A volumetric system doses material according to the space it occupies i.e. its volume; a gravimetric system determines the amount of material to be dosed by weight.

mo explains: A volumetric system doses material according to the space it occupies i.e. its volume; a gravimetric system determines the amount of material to be dosed by weight.

Put simply, dosing systems dispense predefined amounts of material in a specified time period in a defined ratio. The recipe is based on the mass, not the volume, of the chosen ingredients. Dosing can be influenced by the type and properties of the input material, ambient conditions (temperature, humidity, etc.) and the type of dosing device (see our first column). But there is another important factor to consider: whether you use a volumetric or gravimetric system.

 

Volumetric dosing systems measure ingredients on the basis of the space they occupy.

Volumetric dosing systems (A) measure ingredients on the basis of the space they occupy.

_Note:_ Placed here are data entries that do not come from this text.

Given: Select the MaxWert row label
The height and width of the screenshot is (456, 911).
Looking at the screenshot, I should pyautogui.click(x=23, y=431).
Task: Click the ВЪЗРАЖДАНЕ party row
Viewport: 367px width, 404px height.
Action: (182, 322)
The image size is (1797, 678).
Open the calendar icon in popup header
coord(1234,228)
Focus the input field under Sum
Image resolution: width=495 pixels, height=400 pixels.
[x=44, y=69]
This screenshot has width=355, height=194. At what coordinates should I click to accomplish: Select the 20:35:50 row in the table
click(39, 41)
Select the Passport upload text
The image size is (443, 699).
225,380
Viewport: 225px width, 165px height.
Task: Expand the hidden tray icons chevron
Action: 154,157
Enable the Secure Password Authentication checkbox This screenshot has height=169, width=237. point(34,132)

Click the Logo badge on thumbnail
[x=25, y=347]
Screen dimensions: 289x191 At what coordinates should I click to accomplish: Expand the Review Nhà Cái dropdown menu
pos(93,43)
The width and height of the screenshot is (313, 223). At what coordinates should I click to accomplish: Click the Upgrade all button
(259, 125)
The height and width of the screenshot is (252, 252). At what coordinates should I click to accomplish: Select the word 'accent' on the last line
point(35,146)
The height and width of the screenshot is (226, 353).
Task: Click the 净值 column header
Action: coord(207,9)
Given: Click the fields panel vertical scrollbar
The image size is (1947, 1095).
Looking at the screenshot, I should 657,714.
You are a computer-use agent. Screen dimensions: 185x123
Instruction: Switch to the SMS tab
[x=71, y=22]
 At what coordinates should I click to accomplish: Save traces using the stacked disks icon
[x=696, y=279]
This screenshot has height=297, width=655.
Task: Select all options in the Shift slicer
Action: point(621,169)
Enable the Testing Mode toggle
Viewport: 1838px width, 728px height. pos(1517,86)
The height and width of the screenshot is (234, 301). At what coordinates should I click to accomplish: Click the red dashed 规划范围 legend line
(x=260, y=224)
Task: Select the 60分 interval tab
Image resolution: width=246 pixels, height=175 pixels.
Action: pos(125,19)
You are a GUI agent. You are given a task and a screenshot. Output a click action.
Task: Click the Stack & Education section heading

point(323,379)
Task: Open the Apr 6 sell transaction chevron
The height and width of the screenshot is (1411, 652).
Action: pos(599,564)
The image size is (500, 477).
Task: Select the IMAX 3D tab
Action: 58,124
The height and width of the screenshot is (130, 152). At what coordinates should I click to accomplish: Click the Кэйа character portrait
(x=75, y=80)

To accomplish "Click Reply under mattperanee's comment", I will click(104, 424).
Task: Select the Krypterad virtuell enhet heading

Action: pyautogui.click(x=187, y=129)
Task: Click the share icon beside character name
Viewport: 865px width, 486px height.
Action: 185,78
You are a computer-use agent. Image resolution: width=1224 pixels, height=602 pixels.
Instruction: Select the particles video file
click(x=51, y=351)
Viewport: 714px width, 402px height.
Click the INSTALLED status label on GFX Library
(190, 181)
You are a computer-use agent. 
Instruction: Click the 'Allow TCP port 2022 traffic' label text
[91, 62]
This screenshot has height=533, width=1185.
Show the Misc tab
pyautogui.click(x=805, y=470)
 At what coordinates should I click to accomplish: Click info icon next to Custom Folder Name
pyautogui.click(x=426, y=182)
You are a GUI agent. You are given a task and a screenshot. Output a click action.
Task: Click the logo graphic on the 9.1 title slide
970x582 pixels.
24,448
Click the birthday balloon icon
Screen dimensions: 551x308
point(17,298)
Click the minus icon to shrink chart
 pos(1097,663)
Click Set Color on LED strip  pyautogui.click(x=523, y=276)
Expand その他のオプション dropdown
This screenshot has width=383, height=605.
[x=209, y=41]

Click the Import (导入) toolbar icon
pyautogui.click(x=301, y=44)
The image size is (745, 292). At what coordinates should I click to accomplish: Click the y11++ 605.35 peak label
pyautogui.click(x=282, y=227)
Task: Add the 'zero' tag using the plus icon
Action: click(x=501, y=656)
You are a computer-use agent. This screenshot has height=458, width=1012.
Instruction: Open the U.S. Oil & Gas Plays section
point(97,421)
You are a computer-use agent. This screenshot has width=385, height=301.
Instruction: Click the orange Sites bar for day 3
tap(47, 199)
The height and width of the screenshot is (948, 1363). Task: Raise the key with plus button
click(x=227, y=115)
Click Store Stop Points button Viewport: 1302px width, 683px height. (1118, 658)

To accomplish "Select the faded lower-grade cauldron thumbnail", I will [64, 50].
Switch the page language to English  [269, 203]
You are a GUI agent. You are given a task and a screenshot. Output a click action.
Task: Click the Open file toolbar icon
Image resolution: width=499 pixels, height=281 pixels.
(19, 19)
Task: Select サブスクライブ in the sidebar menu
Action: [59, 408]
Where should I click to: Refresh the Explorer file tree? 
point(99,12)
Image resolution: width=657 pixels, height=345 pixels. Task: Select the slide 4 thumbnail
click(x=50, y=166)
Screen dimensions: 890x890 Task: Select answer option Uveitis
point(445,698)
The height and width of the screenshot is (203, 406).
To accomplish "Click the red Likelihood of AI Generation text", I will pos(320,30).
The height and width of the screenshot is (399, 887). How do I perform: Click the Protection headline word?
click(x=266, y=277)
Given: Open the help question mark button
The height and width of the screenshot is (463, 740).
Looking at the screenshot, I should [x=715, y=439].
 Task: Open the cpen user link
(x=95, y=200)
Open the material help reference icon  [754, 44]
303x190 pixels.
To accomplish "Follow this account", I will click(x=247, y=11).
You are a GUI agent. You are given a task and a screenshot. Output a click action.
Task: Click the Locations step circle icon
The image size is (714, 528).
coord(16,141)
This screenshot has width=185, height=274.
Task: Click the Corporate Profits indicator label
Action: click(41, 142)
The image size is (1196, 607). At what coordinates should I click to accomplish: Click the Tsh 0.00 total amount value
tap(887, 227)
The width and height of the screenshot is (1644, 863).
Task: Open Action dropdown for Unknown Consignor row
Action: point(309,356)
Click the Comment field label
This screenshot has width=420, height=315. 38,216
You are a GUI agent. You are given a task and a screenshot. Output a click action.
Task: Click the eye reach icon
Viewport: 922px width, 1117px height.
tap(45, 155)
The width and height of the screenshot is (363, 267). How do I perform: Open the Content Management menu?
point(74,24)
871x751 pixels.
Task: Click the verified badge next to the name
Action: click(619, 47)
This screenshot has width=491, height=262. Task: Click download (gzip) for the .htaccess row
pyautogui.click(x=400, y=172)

As the name suggests, volumetric dosing systems only measure the volume of the ingredients (in cubic centimetres or meters, for example). Because the dosing device does not weigh the components, it must be calibrated to ensure that the correct mass is dosed over a set period. This means it must be recalibrated every time a new material or batch is introduced. Volumetric systems cannot automatically make adjustments for fluctuations in properties such as input material bulk density – and to play it safe, manufacturers tend to deliberately set the system to dispense a larger amount than is actually necessary. It is also important to ensure that the same amount of material is placed in all the “volumetric chambers” within the dosing device, be it a screw, disc or chamber.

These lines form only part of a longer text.